*Source*.
— START —
ROCKDRILL 8: VIA
Caroline Bergvall
Optic Nerve/Carcanet (£14.95)
SURREALISM'S BAD RAP
Garrett Caples
Narrow House Recordings ($12)
by Christine Hume
"Here is the great secret:" Tristan Tzara famously manifestoed, "Thought is made in the mouth"—and, I would add, comprehension hits consciousness more directly via listening, which is more continuous with thinking and feeling than reading. Two recent poetry CDs attest to the potency of the mouth as a site where sense and sensuality fuse and refuse to compete. In the mouths of Caroline Bergvall and Garrett Caples, voice pulls our attention toward itself as idiosyncratic sound as it gathers into provocative moods of communication.
Both Bergvall and Caples deliver voices that are deeply marked, accented, tuned to the relativity of meaning and expression. Yet for all their investment in context—situational and temporal specificity—their voices seem utterly unlocatable in very distinct ways. Both voices hold us captive by their uncanniness—in conflict and in contact with a present moment—and their capacities to mutate for each track, allowing language to decompose and reconstitute itself so that its phonemic, morphemic, and paragrammatic qualities air themselves viscerally. Bergvall is especially skilled at using interrupted, partially audible, phantom, and crypt words that percolate in an erotic aporia. Caples sometimes blurts or blurs language, sometimes buries it underneath a guitar as a libidinal articulation of displacement. The corporeal body, its mythological transformations and vulnerability, asserts itself in both voice and language. Body parts come at us in both CDs—sometimes in French, sometimes with diapers, often associated with animals. Both Bergvall and Caples play in the physicality of sound, as lexical inflections of an identity crisis. They rattle and unravel any sense of objective status of gender, nationality, or class. Yet the strategies and effects of their approaches to sound poetry couldn't be more contrary. Bergvall's austere and expertly engineered recordings create an addictive ritual out of her voice, which hypnotizes with braids of polyglot unconscious, whereas Caples' raw, lo-fi brio concocts a series of acoustic adventures, complete with a cadre of collaborators and dedications.
The first tracks of each album buoy up the radically different spirit and aesthetic of Bergvall and Caples. Bergvall begins Via by performing the sentence "Ambient fish fuck flowers bloom in your mouth will choke your troubles away" with the attentiveness of a spell. The words are spoken as if they are irritants on the tongue; they are unruly words simmering with insinuations. The initiating sentence permutates ten or so times, slipping sounds sonically through reincarnations—flowers become fodder, loose, goose, bouche, toche, touch—that land in a psychic stutter opening "a door, adore" on the poem's final perversion. Each sentence, each pronunciation tries itself out, it searches as it drives the saying out of the parking lot of the said. Bergvall's slow start amps up the tension by sharply articulated consonants and prolonged vowels that enact the sense of language blooming in the mouth, choking us, like an irrepressible sob. The passage's subtle, minute shifts in tone conjure sounds between languages and between semantics and music. Rhythm is foregrounded as a medium of somatic communication. Its phonetic rhythm sounds somewhere between lullaby and fucked-up love song. In less that two minutes we get a strobe-light of bloom and choke, of affirmations and negations, of ambivalence and annoyance—of elided sentence and list. The erotics of the language merges with a violent grammar to produce something brutal, obscene, and deeply affective.
— END —
*To-do list*.
1/ Which people does the review of the two poetry CDs name?
2/ Could you carry the review of the two poetry CDs forward from its last sentence with the next paragraph?

*Data provided*.
— START —
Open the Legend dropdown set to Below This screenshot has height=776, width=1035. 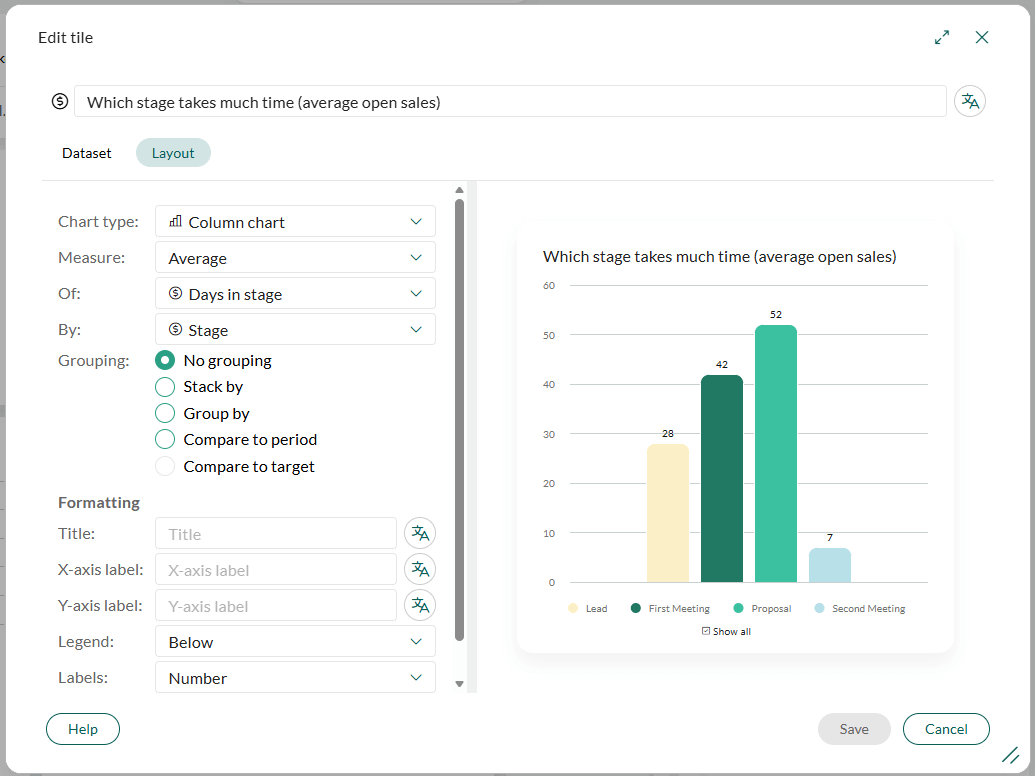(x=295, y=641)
— END —
— START —
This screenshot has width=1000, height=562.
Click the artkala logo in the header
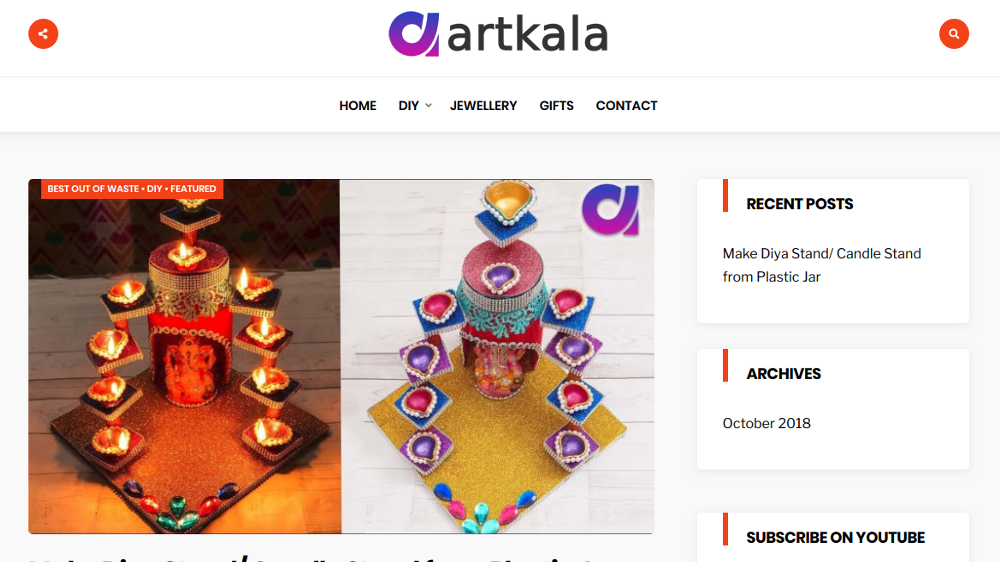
— END —
— START —
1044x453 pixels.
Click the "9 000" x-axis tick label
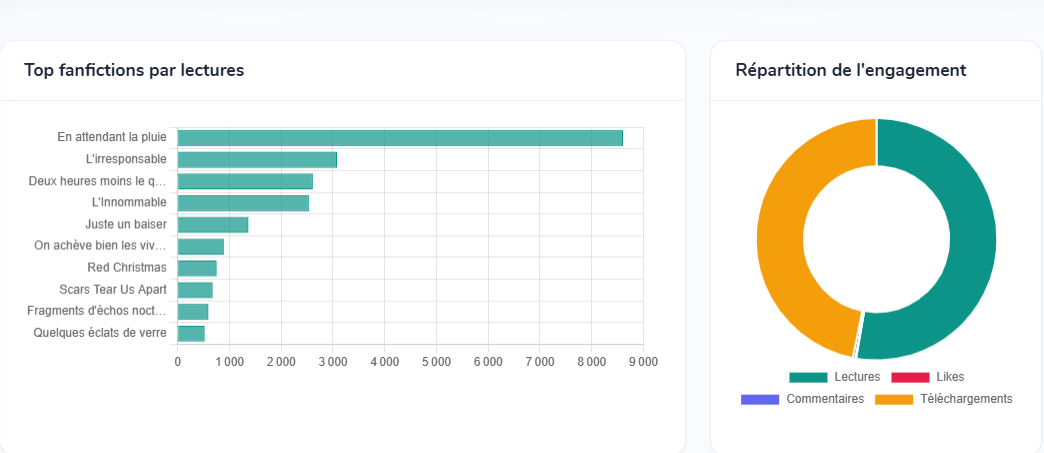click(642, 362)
— END —
*Answers by task*.
1/ Caroline Bergvall, Garrett Caples, Christine Hume, and Tristan Tzara.

2/
Caples's opener, "For Tune," is a chant of coupleted four-letter words, beginning with "Fuck love." Like Bergvall's "Ambient Fish," this piece plays as both list and sentence, alternating between the two in a manner that manages never fully to commit itself to either. This use of ambiguous syntax creates tension and meaning, while it keeps our listening active and amused, keeps us sharp to the interpretive branchings of each word pair. Its word traffic is as much afterthoughts and emendations, precursors and predictors, as it is a narrative. In this way, and due to the intricacies of rhyme, the percussive one-syllable strikes, and the exploration of tensions between "fuck" and "love," the piece feels like an homage to early rap. This poem is bracketed by a tiny introduction of the standard of poetry readings that claims the poem's "unfinished" condition and a long applause that sounds inappropriately polite. If the familiarity of the introduction signals what follows will be a "typical" poetry reading, it only serves to mislead. It does however set the reader up for audible breaths and mouth noises, occasional stumbles or hesitations, dynamic glitches, scrappy recordings, and a "live" intimacy that characterize the entire CD.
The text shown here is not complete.